Problem:
The data is to be transcribed in full, with nothing missed.

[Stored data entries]
◇ ◇ ◇ ◇

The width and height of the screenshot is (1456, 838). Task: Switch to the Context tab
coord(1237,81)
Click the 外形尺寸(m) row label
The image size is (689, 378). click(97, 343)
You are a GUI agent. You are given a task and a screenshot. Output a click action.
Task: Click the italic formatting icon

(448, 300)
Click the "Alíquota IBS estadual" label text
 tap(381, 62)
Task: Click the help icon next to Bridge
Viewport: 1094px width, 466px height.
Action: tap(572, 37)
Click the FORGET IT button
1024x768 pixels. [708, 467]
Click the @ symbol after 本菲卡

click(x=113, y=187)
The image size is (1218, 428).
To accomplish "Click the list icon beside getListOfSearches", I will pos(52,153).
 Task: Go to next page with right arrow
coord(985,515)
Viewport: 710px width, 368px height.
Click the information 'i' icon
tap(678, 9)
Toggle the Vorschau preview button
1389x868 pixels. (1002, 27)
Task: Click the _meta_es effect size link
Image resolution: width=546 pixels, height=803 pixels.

◇ ◇ ◇ ◇

Finished task:
The width and height of the screenshot is (1456, 838). Task: Switch to the Context tab
coord(1237,81)
Click the 外形尺寸(m) row label
The image size is (689, 378). click(97, 343)
You are a GUI agent. You are given a task and a screenshot. Output a click action.
Task: Click the italic formatting icon

(448, 300)
Click the "Alíquota IBS estadual" label text
 tap(381, 62)
Task: Click the help icon next to Bridge
Viewport: 1094px width, 466px height.
Action: tap(572, 37)
Click the FORGET IT button
1024x768 pixels. [708, 467]
Click the @ symbol after 本菲卡

click(x=113, y=187)
The image size is (1218, 428).
To accomplish "Click the list icon beside getListOfSearches", I will pos(52,153).
 Task: Go to next page with right arrow
coord(985,515)
Viewport: 710px width, 368px height.
Click the information 'i' icon
tap(678, 9)
Toggle the Vorschau preview button
1389x868 pixels. (1002, 27)
Task: Click the _meta_es effect size link
Image resolution: width=546 pixels, height=803 pixels.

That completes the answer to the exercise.